Malgré leur opposition résolue à la méthode et bien que constatant l’insuffisance de ce projet de loi, les membres du groupe communiste républicain et citoyen étaient disposés à s’abstenir. Mais c’était sans compter avec l’insertion scandaleuse du dernier alinéa de l’article 2, qui prévoit, ni plus ni moins, l’autorisation légale de revenir dans les écoles à la ségrégation en fonction des sexes. Ce retournement philosophique et historique motive à lui seul l’opposition du groupe CRC. Vous comprendrez donc que je prenne quelques minutes pour approfondir ce qui me paraît être un renoncement inacceptable à l’école du XXIe siècle que nous étions - je le croyais - déterminés à construire.
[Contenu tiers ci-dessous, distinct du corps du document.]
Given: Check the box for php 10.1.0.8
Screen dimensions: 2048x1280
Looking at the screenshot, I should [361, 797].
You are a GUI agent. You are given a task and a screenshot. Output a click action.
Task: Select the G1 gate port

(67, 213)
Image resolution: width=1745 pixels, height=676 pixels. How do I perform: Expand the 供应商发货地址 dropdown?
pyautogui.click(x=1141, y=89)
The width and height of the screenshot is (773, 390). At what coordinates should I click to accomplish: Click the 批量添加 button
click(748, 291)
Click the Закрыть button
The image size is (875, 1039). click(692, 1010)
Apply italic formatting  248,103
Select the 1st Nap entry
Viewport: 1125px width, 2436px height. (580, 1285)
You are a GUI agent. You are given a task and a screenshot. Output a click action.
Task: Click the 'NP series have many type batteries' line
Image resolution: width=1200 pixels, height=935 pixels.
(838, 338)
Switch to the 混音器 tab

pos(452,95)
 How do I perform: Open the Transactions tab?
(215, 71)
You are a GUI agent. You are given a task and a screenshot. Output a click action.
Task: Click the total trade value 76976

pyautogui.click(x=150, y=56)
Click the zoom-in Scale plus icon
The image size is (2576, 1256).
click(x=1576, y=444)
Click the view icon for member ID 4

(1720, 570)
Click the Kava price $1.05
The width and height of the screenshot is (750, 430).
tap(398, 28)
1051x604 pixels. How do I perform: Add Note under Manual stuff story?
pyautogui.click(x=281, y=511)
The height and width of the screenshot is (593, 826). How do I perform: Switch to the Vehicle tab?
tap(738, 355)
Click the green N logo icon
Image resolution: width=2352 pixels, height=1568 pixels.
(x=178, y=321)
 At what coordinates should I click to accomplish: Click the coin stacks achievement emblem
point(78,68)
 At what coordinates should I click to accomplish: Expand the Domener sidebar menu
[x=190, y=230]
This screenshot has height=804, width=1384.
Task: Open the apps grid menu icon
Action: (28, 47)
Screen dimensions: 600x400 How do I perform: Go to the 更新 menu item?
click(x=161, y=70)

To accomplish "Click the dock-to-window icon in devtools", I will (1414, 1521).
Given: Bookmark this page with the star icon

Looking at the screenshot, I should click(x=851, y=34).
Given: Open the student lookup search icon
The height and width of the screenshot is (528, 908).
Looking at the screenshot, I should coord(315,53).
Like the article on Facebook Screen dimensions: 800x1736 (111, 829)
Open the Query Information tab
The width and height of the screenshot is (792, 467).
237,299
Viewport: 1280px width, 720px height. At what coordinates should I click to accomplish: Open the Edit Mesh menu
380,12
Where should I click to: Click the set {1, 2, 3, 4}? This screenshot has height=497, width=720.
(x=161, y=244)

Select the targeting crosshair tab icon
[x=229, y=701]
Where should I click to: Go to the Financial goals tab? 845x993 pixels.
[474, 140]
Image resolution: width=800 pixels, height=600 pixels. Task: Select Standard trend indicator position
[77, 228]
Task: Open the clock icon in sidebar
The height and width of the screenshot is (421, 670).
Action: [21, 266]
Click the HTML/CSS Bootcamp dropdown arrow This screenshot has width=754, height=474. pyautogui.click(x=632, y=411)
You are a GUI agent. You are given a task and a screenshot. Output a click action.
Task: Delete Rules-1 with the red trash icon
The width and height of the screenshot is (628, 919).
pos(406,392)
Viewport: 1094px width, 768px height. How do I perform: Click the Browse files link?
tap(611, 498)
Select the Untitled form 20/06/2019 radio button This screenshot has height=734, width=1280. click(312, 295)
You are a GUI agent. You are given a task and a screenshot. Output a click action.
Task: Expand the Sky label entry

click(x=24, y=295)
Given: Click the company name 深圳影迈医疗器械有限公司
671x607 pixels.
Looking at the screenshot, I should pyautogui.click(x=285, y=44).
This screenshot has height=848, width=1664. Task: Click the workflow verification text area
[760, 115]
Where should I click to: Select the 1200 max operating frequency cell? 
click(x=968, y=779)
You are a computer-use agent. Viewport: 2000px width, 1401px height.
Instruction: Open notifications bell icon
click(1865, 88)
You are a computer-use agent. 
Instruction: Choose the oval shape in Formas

En effet, quelle étonnante disposition que celle-ci ! Elle apparaît dans ce projet de loi alors même qu’elle n’était contenue dans aucune directive. Curieuse apparition dans un projet de loi qui n’avait pour seule et unique vocation que de transposer, et rien que transposer, les directives communautaires, alors que - je me permets de vous citer, madame Dini - « cette disposition est hors champ de la directive et est contraire à la volonté de lutter contre les discriminations » ! Et comment ne pas faire siens les propos du président About, qui déclara en commission que « la mesure n’était pas acceptable, car elle pourrait conduire à exclure les filles de l’accès à l’éducation ou les astreindre à certaines filières de formation » ? Tout est dit, je crois, sur les objectifs de la mixité scolaire.

Curieusement, malgré l’opposition de Mme la rapporteur, de bon nombre de nos collègues de l’UMP, de la délégation aux droits des femmes, de l’opposition, cette disposition a été entérinée !

Quel est donc le reproche fondamental fait à l’école mixte ? Car si cette disposition a été adoptée, ce n’est pas pour satisfaire les établissements possédant des internats. Ils parviennent déjà à s’organiser correctement. Et l’on ne peut légitimement justifier une mesure législative pour une seule école, serait-ce celle de la Légion d’honneur !

Il faut dire que nombreux sont ceux qui défendent un retour au passé, à une conception ancienne de l’éducation, revenant pêle-mêle à la morale, à la blouse grise, à l’enseignement réduit à des fondamentaux et, avec cet article 2, à la séparation entre les sexes pour certains enseignements...

J’ai en mémoire l’argument développé par le sociologue Michel Fize selon lequel, en somme, la présence de jeunes filles dans les classes influe sur le comportement et le résultat des jeunes garçons. Mais enfin, rien, aucun élément scientifique ne vient corroborer ces propos. Cela renvoie indirectement à la position machiste qui suggère que les femmes qui travaillent usurpent le travail des hommes !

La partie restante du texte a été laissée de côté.